Machine learning algorithms such as those for object classification in images, video content analysis, and human action recognition are used to extract meaningful information from data recorded by ...image sensors and cameras. Among the existing machine learning algorithms for such purposes, extreme learning machines (ELMs) and online sequential ELMs (OS-ELMs) are well known for their computational efficiency and performance when processing large datasets. The latter approach was derived from the ELM approach and optimized for real-time application.
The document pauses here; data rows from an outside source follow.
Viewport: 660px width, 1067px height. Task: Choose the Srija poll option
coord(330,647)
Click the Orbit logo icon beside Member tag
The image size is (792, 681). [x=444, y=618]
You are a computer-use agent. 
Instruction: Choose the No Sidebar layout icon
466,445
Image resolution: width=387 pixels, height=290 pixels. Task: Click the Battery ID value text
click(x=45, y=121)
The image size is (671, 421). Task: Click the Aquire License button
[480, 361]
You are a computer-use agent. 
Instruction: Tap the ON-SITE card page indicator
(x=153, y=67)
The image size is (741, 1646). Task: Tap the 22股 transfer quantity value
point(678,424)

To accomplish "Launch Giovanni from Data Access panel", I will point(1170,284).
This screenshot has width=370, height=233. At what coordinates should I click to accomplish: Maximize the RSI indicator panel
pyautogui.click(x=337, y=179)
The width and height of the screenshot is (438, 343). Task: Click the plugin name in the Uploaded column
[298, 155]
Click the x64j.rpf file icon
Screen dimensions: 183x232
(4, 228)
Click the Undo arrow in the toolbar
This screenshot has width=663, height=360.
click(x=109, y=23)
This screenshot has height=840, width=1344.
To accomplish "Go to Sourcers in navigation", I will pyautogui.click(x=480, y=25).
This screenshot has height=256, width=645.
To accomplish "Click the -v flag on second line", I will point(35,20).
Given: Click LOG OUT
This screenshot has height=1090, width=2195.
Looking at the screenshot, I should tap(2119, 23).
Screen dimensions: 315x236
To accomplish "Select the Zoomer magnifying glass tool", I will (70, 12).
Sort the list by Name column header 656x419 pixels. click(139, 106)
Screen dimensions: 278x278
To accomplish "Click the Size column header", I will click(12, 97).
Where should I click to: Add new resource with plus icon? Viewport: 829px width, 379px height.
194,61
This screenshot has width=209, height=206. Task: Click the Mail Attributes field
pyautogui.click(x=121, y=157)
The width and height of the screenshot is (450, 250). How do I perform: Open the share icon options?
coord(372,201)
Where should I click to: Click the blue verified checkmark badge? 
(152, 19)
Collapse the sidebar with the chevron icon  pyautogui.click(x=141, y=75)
However, OS-ELM classifiers are computationally demanding, and the existing state-of-the-art computing platforms are not efficient enough for embedded systems, especially for applications with strict requirements in terms of low power consumption, high throughput, and low latency. This paper presents the implementation of an ELM/OS-ELM in a customized system-on-a-chip field-programmable gate array-based architecture to ensure efficient hardware acceleration. The acceleration process comprises parallel extraction, deep pipelining, and efficient shared memory communication.